FREDERICKSBURG, Va. (WRIC) — New LED speed limit signs have been installed on Interstate 95 northbound. Come Wednesday they will be able to adjust the speed limit in real-time in an attempt to keep travelers safe on a notorious stretch of road.
A total of 48 variable speed signs were installed on Thursday, June 16, over a 15-mile section between Ladysmith and Fredericksburg.
For the time being, the variable speed signs will only display the maximum speed limit — either 65 mph or 70 mph — in order for drivers to become used to their presence. But on Wednesday, June 22, the variable speed limit system will be activated, allowing speed limit changes to range from 35 mph to 70 mph.
The adjustable speed limit will allow drivers to change their speed based on real-time traffic conditions.
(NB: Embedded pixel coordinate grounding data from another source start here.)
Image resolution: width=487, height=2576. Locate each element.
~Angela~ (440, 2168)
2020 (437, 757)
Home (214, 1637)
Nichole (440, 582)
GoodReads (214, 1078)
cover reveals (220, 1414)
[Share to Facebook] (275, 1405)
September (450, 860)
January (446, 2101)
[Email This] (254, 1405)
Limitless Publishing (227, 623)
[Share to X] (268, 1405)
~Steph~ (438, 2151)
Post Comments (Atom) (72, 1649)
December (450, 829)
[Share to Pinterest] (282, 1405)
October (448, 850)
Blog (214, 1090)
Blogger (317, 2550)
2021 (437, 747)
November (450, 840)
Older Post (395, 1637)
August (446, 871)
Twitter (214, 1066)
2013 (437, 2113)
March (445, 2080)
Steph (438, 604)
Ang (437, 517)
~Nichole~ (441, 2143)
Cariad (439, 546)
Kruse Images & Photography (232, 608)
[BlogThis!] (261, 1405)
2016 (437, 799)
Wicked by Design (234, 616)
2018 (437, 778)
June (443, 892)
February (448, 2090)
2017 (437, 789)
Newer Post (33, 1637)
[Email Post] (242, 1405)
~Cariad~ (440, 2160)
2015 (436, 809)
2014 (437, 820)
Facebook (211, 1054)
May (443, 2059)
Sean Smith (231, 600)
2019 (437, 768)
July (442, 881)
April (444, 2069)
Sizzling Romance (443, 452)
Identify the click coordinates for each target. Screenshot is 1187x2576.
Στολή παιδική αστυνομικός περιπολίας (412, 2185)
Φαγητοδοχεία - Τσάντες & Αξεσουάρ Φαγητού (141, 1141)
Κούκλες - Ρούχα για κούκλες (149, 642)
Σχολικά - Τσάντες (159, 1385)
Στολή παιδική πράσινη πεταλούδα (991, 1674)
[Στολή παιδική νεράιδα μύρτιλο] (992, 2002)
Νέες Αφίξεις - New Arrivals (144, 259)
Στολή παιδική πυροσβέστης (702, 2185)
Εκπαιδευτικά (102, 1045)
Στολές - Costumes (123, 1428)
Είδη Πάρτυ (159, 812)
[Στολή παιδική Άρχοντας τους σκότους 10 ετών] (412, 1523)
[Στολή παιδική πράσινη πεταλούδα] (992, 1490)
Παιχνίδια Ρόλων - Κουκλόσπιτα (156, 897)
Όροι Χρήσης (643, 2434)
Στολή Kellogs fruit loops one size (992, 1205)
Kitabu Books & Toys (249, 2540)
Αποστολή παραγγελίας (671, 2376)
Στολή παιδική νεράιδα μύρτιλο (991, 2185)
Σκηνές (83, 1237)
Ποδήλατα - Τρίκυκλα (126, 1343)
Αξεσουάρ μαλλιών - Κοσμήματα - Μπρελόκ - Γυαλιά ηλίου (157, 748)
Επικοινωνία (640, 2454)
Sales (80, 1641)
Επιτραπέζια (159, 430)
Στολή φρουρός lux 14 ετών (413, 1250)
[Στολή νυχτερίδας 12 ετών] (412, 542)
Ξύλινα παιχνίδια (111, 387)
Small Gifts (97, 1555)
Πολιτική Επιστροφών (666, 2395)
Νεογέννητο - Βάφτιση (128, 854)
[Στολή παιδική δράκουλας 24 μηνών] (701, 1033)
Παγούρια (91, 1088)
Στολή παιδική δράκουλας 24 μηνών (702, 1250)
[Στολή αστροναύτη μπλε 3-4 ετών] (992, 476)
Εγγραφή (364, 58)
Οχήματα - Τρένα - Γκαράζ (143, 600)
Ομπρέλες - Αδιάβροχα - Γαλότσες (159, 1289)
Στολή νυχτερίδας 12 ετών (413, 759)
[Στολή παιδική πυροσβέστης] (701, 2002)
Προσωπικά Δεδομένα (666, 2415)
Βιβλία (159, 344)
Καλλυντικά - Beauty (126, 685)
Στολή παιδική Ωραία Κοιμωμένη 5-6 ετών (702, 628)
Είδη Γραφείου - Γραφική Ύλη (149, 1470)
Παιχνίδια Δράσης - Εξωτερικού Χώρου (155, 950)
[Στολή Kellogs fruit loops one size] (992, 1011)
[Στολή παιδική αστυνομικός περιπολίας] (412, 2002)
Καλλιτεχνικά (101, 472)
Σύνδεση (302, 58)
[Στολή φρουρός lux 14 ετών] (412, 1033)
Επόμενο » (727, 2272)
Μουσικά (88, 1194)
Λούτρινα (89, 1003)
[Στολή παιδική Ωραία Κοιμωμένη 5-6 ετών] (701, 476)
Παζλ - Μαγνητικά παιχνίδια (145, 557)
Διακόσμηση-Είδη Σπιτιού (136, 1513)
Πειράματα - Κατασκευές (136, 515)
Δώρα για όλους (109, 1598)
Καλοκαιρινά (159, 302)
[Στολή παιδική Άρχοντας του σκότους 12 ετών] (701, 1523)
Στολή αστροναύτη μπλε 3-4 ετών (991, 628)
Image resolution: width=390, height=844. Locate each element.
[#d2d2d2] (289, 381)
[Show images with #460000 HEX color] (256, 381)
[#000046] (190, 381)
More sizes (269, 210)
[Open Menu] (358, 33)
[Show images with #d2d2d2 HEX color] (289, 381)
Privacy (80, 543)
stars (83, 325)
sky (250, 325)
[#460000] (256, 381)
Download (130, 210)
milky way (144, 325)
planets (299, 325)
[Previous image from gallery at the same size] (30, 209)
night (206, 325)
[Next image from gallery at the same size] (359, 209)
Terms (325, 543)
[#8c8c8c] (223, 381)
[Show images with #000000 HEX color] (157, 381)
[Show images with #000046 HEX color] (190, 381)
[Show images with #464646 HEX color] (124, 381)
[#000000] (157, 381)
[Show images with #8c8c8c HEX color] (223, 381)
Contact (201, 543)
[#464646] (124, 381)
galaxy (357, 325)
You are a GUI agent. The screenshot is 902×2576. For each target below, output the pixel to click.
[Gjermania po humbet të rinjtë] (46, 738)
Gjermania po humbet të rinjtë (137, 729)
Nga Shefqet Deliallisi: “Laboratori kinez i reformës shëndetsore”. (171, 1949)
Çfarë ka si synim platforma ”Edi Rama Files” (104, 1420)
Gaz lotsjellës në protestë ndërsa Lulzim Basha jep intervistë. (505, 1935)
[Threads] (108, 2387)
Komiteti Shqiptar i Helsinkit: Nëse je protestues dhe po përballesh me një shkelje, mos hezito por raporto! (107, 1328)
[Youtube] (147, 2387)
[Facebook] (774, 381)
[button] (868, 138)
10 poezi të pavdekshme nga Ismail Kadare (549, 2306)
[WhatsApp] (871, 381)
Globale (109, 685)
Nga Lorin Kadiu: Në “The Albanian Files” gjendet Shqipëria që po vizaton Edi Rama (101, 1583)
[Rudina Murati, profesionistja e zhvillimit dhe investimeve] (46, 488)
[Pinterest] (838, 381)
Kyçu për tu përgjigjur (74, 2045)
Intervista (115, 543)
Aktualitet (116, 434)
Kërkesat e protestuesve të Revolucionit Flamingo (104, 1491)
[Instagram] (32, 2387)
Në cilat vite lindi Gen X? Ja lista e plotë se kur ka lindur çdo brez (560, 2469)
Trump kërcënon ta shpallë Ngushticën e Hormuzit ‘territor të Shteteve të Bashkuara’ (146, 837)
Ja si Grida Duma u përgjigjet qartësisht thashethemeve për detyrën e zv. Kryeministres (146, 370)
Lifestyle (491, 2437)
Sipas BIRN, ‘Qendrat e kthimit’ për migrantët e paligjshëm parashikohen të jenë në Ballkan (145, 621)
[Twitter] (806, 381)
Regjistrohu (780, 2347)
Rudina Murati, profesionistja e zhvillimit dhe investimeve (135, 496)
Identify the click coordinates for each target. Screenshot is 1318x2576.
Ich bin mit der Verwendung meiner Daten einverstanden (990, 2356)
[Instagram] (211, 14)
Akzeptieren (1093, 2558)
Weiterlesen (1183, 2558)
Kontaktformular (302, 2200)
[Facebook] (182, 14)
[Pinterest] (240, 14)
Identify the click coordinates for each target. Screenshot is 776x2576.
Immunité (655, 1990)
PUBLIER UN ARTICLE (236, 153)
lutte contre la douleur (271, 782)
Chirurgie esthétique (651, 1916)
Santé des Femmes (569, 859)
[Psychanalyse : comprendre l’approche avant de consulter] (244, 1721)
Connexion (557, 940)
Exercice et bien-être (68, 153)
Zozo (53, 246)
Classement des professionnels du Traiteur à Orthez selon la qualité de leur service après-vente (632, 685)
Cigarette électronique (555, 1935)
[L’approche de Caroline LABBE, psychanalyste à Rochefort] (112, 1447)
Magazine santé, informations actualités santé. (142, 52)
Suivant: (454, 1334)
If traffic slows and approaches congestion, for example, the slowing of the speed limit is expected to reduce the risk of crashes and stop-and-go backups.
“When we studied the I-95 corridor to identify areas for operational improvements, we found recurring congestion was contributing to crashes and driver delay at this location, especially on weekends and during holidays,” said Mena Lockwood, P.E., assistant state traffic engineer for the Virginia Department of Transportation (VDOT). “By installing this variable speed limit system here, we can lower vehicle speeds before travelers reach the point of congestion. This reduces the risk of crashes and resulting injuries, and it maximizes our ability to keep traffic moving.”
How the system works
Vehicle detectors along I-95 will gather data which will be fed into an algorithm that will decide whether or not the speed limits need to be adjusted. According to VDOT, these vehicle detectors do not identify individual vehicles or gather license plate information.
Flashing beacons attached to the signs will activate when speed limits are reduced. These limits will only be reduced by 10 mph at a time, and will hold that speed for at least a minute. When congestion clears, the limits will directly return to the maximum allowable speed limit.
Message boards controlled by operators in VDOT’s Traffic Operations Centers will also communicate additional information such as the reason for the speed limits being lowered. Six new 511Virginia traffic cameras will be installed in the corridor by summer 2022 as part of this project, which will assist with traffic monitoring.
There will be up to 24 hours of backup power should there be a power loss to the region. If any part of the system experiences a failure, VDOT will deploy an on-call maintenance contractor to repair it within eight hours.
VDOT already has other variable speed limit systems on Interstate 77 at Fancy Gap in Carroll County, as well as on the approaches and in the Hampton Roads Bridge-Tunnel and on the Monitor-Merrimac Memorial Bridge-Tunnel.
The $10 million project on I-95 northbound is being funded through the I-95 Corridor Improvement Program and the Innovation and Technology Transportation Fund.